Package 'vsezved'

Title: Get data on Czech schools from <https://stistko.uiv.cz/registr/> and <https://data.msmt.cz/>
Description: Get access to data on Czech schools: the register open data provided by the Ministry of Education at <https://data.msmt.cz/> and non-open web database at <http://stistko.uiv.cz/registr/> This is mostly organisatoinal data on primary and secondary schools.
Authors: Petr Bouchal [aut, cre]
Maintainer: Petr Bouchal <[email protected]>
License: MIT + file LICENSE
Version: 0.2.0
Built: 2024-09-10 05:25:26 UTC
Source: https://github.com/petrbouchal/vsezved

Help Index


Download Stistko Ciselnik

Description

Downloads the HTML page from the given URL.

Usage

vz_download_codelist(url, dest_dir = NULL)

Arguments

url

A character string representing the URL to download the HTML page from.

dest_dir

A character string specifying the destination directory. Defaults to tempdir().

Value

A character string containing the path to the downloaded HTML file.

Examples

vz_download_codelist("http://stistko.uiv.cz/katalog/ciselnik11x.asp?idc=BASO&aap=on")
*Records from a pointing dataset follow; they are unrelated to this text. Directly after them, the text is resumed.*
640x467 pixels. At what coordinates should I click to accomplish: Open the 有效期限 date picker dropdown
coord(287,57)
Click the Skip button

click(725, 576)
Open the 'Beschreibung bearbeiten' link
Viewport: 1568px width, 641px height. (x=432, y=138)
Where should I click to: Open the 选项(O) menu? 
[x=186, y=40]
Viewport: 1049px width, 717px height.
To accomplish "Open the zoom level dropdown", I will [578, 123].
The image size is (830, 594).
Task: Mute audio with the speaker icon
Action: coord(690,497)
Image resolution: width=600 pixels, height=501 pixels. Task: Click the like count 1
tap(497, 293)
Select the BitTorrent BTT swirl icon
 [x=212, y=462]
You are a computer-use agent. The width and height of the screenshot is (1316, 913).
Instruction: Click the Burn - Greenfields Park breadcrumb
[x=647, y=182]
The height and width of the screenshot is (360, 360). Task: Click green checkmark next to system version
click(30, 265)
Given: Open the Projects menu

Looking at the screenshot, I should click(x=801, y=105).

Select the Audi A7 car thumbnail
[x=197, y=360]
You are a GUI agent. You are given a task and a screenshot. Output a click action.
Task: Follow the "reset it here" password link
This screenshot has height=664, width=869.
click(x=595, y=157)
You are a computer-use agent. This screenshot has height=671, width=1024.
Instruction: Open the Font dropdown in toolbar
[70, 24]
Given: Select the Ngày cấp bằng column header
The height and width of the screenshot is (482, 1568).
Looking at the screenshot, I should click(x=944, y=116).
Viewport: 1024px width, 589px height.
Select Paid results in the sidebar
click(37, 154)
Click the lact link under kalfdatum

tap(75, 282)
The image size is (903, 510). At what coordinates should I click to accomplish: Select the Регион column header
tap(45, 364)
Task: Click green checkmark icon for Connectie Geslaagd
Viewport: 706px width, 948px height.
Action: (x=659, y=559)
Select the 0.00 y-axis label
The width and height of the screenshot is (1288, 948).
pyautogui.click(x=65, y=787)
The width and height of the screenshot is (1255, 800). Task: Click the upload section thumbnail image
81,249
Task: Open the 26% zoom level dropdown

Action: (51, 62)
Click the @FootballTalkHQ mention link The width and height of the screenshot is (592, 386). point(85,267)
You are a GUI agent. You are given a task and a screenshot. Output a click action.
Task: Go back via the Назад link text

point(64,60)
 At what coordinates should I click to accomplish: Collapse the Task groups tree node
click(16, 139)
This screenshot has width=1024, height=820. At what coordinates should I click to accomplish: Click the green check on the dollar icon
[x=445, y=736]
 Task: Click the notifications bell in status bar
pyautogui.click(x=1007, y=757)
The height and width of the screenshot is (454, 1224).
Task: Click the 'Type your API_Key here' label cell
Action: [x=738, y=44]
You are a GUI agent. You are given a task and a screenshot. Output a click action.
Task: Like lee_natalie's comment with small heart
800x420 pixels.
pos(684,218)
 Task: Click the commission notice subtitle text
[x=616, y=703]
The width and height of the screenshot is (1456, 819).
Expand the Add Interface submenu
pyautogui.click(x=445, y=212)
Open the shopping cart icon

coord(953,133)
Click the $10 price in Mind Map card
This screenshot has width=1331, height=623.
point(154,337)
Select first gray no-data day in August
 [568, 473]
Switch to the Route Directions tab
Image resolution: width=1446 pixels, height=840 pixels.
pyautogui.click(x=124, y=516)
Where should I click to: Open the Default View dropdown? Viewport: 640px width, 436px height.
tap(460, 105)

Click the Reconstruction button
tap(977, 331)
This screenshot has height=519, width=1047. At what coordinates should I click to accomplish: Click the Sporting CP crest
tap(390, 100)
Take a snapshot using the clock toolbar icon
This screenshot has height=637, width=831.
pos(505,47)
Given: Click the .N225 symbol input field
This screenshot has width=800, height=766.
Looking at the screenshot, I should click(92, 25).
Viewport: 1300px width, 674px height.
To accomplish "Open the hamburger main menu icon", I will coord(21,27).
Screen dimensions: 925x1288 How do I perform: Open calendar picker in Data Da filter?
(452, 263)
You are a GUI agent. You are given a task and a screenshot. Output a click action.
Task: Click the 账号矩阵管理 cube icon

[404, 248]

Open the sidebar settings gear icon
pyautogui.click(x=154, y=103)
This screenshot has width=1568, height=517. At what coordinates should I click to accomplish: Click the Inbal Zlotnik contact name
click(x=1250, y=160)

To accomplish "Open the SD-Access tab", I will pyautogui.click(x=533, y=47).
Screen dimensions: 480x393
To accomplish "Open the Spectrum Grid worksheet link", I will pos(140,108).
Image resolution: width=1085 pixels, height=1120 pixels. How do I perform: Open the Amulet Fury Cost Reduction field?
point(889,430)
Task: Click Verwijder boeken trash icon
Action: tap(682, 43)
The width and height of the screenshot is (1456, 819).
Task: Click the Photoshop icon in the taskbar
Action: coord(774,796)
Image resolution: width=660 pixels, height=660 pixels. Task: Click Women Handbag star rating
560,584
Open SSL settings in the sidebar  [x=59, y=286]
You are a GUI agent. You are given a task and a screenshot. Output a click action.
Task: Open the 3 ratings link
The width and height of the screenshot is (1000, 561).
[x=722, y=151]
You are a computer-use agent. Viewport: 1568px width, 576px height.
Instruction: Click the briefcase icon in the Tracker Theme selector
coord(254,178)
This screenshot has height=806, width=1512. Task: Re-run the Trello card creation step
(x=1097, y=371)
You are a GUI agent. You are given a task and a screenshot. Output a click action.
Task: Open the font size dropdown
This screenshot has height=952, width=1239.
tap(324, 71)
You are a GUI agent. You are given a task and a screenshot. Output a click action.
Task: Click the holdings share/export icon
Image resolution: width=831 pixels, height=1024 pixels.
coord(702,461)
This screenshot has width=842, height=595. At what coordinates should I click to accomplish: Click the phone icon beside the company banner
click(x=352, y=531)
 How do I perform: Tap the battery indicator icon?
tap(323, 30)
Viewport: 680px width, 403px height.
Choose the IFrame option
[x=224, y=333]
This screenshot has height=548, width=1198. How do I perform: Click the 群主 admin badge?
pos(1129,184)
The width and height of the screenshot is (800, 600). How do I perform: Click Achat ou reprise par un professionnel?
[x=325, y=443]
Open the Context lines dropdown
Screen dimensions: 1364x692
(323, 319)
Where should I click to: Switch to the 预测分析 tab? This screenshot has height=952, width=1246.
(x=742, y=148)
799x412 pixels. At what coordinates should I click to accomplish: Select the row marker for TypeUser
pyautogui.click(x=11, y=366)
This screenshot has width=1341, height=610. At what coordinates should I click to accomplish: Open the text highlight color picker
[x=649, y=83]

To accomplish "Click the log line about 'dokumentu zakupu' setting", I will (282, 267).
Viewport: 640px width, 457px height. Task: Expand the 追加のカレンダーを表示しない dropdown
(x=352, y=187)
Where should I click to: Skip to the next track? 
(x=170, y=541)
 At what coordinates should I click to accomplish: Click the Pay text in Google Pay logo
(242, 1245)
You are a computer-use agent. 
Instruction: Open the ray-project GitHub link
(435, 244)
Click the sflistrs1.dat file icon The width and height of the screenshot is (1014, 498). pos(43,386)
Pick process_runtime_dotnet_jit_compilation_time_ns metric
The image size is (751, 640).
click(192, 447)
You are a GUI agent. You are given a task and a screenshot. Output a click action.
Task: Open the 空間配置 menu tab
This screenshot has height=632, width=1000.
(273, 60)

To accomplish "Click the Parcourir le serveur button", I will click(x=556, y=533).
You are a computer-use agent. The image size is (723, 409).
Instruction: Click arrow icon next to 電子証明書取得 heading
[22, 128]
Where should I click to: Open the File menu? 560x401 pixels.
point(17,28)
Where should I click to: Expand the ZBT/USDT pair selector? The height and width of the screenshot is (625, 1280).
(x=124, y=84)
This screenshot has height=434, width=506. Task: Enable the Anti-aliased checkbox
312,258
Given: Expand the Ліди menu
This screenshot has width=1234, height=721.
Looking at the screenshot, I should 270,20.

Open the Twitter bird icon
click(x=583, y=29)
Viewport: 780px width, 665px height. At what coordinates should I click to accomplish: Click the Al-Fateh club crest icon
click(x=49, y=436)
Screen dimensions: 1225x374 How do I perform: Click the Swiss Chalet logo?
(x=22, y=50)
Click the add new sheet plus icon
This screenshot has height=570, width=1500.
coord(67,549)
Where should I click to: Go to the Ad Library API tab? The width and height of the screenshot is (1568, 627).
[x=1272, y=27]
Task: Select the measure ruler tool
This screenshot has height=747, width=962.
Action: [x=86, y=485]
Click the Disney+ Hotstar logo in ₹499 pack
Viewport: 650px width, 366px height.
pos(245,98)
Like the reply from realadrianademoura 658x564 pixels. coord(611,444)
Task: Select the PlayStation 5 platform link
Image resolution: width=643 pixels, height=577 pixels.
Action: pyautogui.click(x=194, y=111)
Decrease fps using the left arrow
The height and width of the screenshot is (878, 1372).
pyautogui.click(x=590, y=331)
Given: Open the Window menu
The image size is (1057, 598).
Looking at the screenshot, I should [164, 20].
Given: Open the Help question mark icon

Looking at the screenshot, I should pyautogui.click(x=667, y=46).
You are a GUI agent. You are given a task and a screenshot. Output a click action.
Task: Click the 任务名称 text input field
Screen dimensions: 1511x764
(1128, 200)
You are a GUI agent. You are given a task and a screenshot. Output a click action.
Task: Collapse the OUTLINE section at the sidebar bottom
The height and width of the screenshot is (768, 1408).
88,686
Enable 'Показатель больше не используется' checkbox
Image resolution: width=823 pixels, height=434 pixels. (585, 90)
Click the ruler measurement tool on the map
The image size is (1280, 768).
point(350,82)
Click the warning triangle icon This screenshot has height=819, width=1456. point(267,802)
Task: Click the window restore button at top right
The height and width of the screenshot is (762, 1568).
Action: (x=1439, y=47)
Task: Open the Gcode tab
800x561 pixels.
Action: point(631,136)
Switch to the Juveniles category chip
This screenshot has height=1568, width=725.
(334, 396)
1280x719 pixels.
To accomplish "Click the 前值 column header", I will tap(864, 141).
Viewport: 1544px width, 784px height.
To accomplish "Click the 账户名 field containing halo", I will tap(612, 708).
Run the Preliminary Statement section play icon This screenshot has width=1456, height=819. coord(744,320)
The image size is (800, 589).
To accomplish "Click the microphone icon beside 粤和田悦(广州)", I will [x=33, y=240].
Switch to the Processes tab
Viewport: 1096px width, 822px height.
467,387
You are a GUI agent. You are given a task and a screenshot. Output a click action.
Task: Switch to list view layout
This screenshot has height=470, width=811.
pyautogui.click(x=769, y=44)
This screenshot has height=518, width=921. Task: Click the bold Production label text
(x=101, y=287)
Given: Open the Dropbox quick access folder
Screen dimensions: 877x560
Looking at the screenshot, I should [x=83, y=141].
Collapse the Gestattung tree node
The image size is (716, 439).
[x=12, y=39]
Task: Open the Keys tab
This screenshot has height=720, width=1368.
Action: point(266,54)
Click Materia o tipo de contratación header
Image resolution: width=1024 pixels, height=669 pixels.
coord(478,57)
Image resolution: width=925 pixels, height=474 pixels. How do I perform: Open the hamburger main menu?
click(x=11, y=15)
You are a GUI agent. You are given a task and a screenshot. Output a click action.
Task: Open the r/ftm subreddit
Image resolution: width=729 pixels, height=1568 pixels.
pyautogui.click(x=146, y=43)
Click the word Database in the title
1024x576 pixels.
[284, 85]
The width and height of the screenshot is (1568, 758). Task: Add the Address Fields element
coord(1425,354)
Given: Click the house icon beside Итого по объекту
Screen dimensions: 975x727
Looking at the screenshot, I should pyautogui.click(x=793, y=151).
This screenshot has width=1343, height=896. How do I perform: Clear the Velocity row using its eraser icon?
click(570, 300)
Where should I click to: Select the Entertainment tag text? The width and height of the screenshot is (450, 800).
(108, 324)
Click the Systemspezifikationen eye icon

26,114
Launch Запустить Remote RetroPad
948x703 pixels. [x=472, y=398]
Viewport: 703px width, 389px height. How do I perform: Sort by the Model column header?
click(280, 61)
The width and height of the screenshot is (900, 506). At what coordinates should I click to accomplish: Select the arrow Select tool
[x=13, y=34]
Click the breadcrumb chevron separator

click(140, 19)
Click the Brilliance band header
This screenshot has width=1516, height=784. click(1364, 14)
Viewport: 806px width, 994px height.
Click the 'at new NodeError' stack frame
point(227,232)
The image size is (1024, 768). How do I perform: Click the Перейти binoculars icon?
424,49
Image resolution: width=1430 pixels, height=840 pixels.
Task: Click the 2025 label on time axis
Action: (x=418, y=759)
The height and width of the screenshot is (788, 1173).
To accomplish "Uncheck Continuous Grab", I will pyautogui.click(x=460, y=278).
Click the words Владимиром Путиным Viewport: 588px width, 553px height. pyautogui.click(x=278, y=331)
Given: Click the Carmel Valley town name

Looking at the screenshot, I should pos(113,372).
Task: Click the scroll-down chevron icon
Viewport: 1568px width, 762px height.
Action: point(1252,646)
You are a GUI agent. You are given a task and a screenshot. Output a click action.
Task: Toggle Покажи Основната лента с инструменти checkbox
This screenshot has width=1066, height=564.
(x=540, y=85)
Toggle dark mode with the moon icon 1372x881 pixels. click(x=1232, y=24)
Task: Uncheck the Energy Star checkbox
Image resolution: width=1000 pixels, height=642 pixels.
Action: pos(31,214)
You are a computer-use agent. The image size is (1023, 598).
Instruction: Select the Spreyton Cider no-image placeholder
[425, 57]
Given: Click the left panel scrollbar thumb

Get Stistko Ciselnik (df from code)

Description

Reads and processes the HTML file of a Stistko ciselnik based on a code

Usage

vz_get_codelist(code, dest_dir = NULL)

Arguments

code

A character string representing the code of the codelist.

dest_dir

Where to save the downloaded file. Defaults to tempdir().

Value

A data frame containing the processed data from the ciselnik.

Examples

vz_get_codelist("BASO")

Get URL for Stistko Ciselnik

Description

Constructs the URL for the specified Stistko codelist code.

Usage

vz_get_codelist_url(code)

Arguments

code

A character string representing the ciselnik code.

Value

A character string containing the URL for the specified ciselnik code.

Examples

vz_get_codelist_url("BASO")

Get school directory

Description

[Experimental] This function performs a search on the school directory at uiv.cz and returns the resulting export - either the XLS file or the data, or both. The school directory is a version of the school register: unlike the core register, it contains contact information but lacks some other information (such as unique address identification.) Use vz_get_register() for the core register.

Usage

vz_get_directory(
  tables = c("addresses", "schools", "locations", "specialisations"),
  ...,
  return_tibbles = FALSE,
  write_files = TRUE,
  dest_dir = getwd()
)

Arguments

tables

a character vector of tables to retrieve. See ** Tables** below.

...

key-value pairs of search fields. Use vz_get_search_fields() to see a list of fields and their potential values.

return_tibbles

Whether to return the data (if TRUE) or only download the files (if FALSE).

write_files

Whether to write the XLS files locally.

dest_dir

Directory in which to write XLS files. Defaults to working directory.

Value

A list of a tibbles if return_tibbles = TRUE, a single tibble if only one table name is passed tables, otherwise a character vector of paths to the downloaded *.xls files.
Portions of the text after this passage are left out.